Industries Best Suited for PO Finance
Purchase order finance works across any industry where businesses buy finished goods from suppliers and resell them to creditworthy buyers. The sectors that benefit most include:
Manufacturing and assembly. Companies that source components or raw materials from suppliers to fulfil confirmed production orders. PO finance bridges the gap between procurement and delivery.
Wholesale and distribution. Distributors who receive large orders from retailers but need to pay suppliers upfront. This is one of the most common use cases for PO finance globally.
Import and export. Cross-border traders face additional cash flow pressure from longer shipping times, customs delays, and currency conversion. PO finance is particularly effective for import deals where suppliers demand payment before shipment.
Retail and e-commerce.
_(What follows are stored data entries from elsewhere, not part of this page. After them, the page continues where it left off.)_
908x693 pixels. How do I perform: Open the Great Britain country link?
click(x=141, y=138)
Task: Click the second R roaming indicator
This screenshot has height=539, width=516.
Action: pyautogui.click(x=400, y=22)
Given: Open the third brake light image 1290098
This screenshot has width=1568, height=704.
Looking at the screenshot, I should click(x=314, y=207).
Seasonal businesses that need to stock up before peak periods — such as fashion retailers ahead of a new season or consumer electronics distributors ahead of holiday sales.
Government and institutional suppliers. Businesses that have won government contracts or institutional tenders often face the challenge of large order values with extended payment terms. PO finance is ideal here because government buyers are typically highly creditworthy.
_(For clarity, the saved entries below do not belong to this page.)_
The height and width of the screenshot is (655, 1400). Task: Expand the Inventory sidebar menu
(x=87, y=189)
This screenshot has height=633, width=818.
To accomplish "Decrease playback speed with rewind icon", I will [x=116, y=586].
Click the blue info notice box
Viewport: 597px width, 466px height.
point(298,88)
How to Apply with OceanX AI
At OceanX AI, we have built our purchase order finance process around speed, simplicity, and transparency. Unlike traditional lenders who require months of financial statements and collateral, we focus on the transaction itself. Here is what the process looks like:
First, you share the confirmed purchase order along with your supplier quote. Our AI-powered platform analyses the buyer’s credit profile, the supplier’s reliability, and the deal economics in real time. Most assessments are completed within 48 hours.
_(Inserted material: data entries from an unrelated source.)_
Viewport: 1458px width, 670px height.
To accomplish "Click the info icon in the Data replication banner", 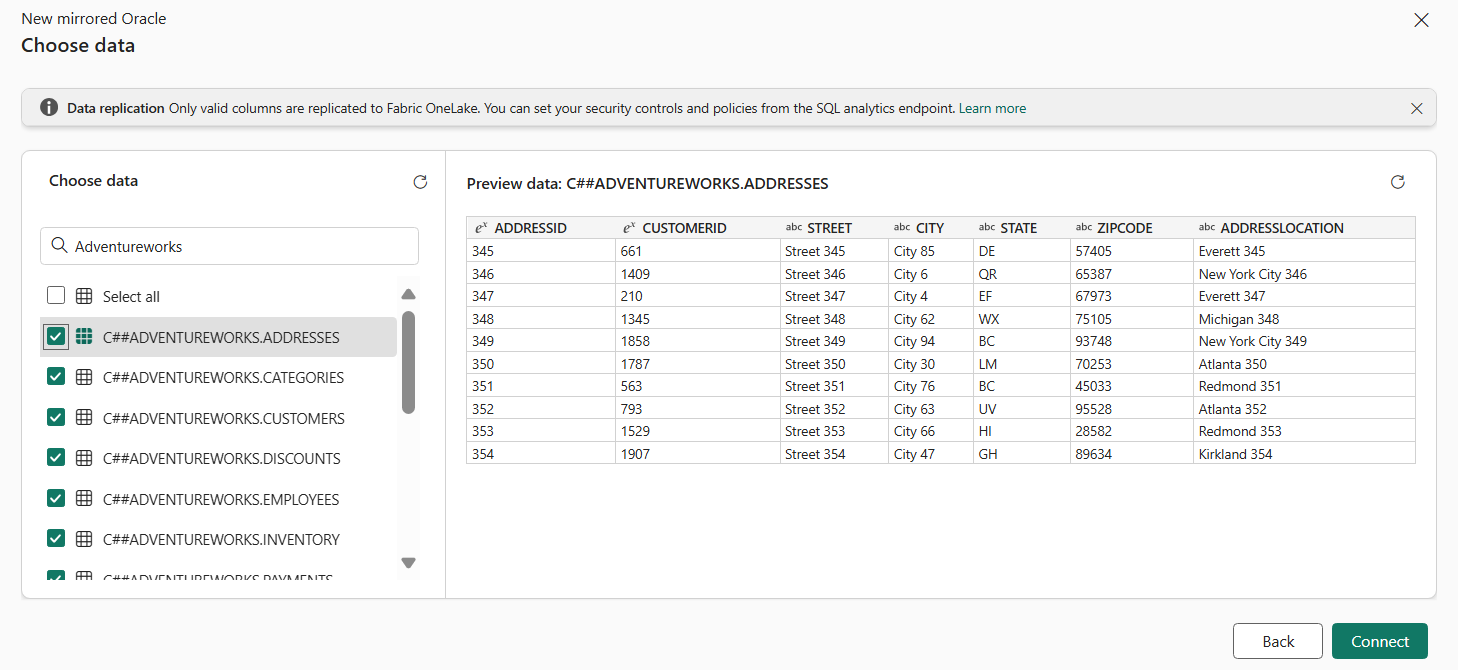I will [49, 108].
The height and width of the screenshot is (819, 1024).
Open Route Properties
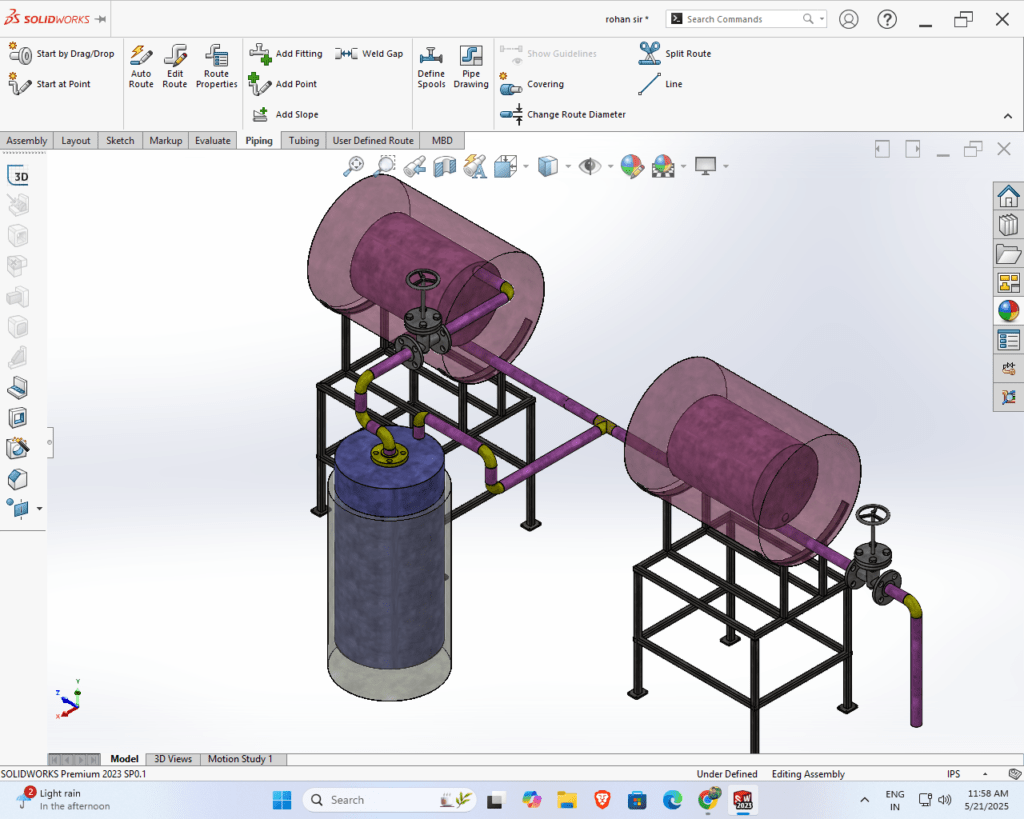point(216,66)
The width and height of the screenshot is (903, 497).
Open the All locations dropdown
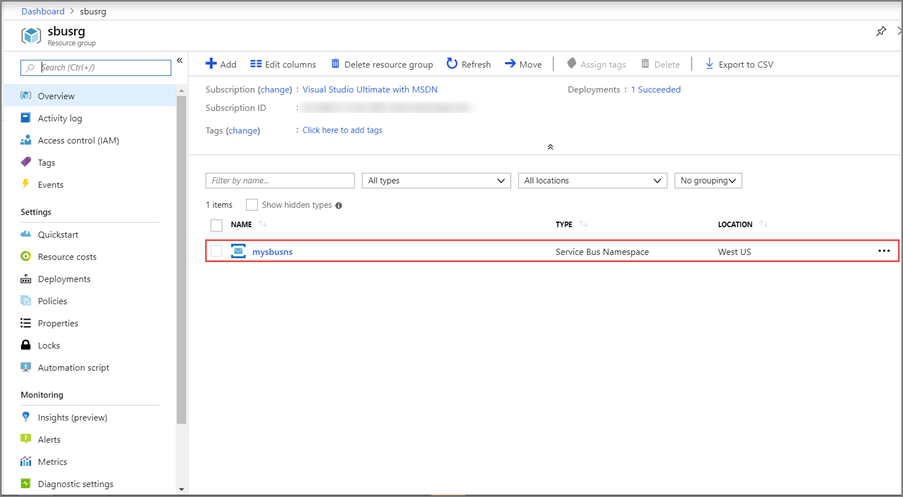tap(592, 181)
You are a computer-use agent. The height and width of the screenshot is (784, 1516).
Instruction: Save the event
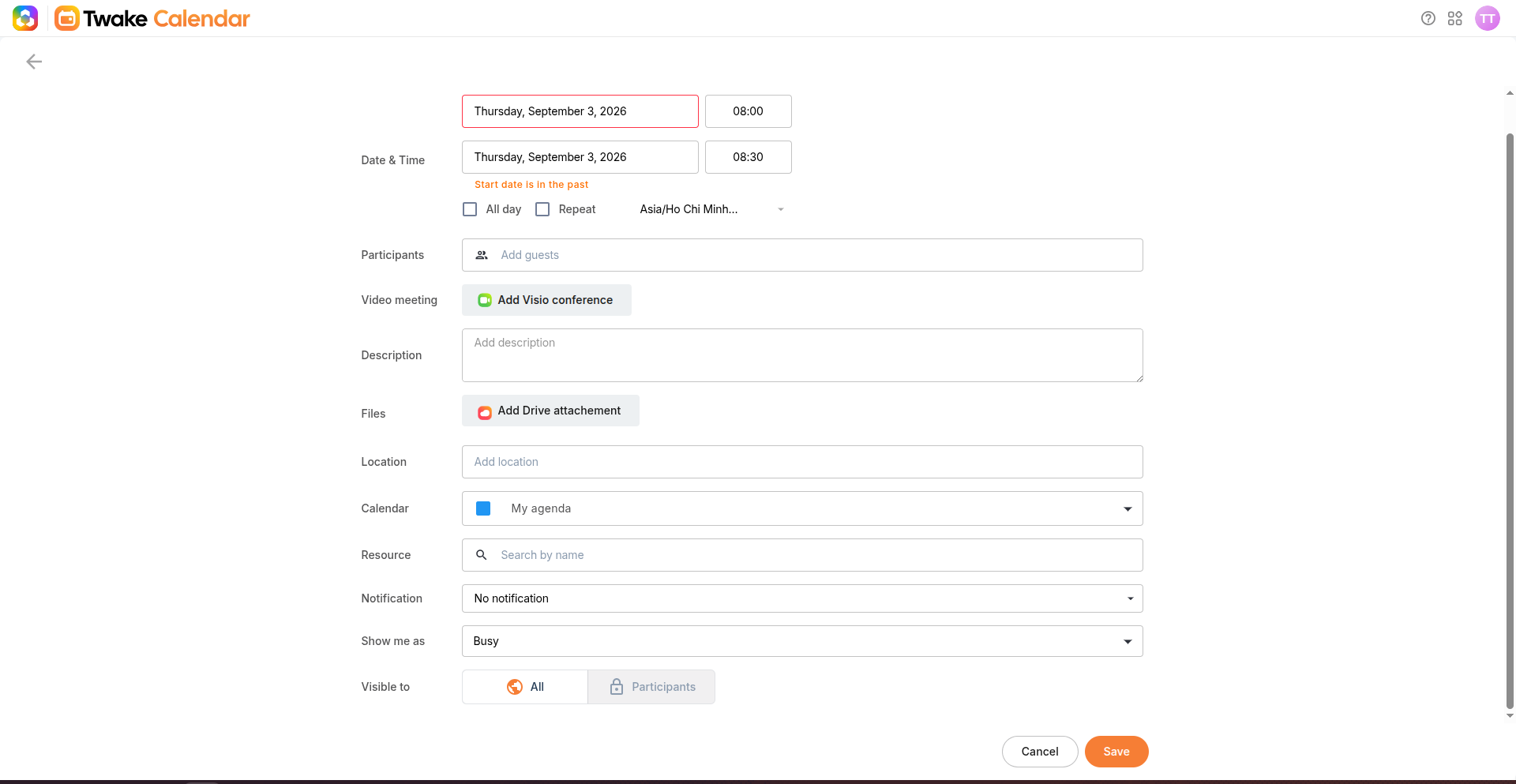click(x=1116, y=752)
Once approved, we pay your supplier directly — you do not need to manage the payment flow yourself. We handle multi-currency payments, so whether your supplier is in China, India, Turkey, or anywhere else, the funds arrive in their local currency.
When your customer pays the invoice, the repayment is processed automatically. There are no hidden fees, no compound interest, and no personal guarantees required in most cases.
We work with SMEs across Singapore, the United Kingdom, the United States, and Australia. Whether you are a first-time importer or an established distributor looking to scale, our platform is designed to get you funded fast. Contact us to discuss your next deal.
Key Takeaways
Purchase order finance is a powerful tool for SMEs that win orders they cannot afford to fund from their own cash flow. It is transaction-based, meaning approval depends on the quality of the deal rather than your balance sheet. The lender pays your supplier directly, you deliver to your customer, and repayment happens when the invoice is settled.
Costs typically range from 2 to 6 percent per 30 days, which is higher than invoice finance but justified by the earlier intervention point in the supply chain. The key eligibility requirements are a creditworthy buyer, a reliable supplier, sufficient margins, and payment terms of 30 to 90 days.
If you are turning down profitable orders because you lack the working capital to fulfil them, purchase order finance could be the solution that unlocks your next phase of growth. OceanX AI makes the process fast, transparent, and accessible to SMEs worldwide.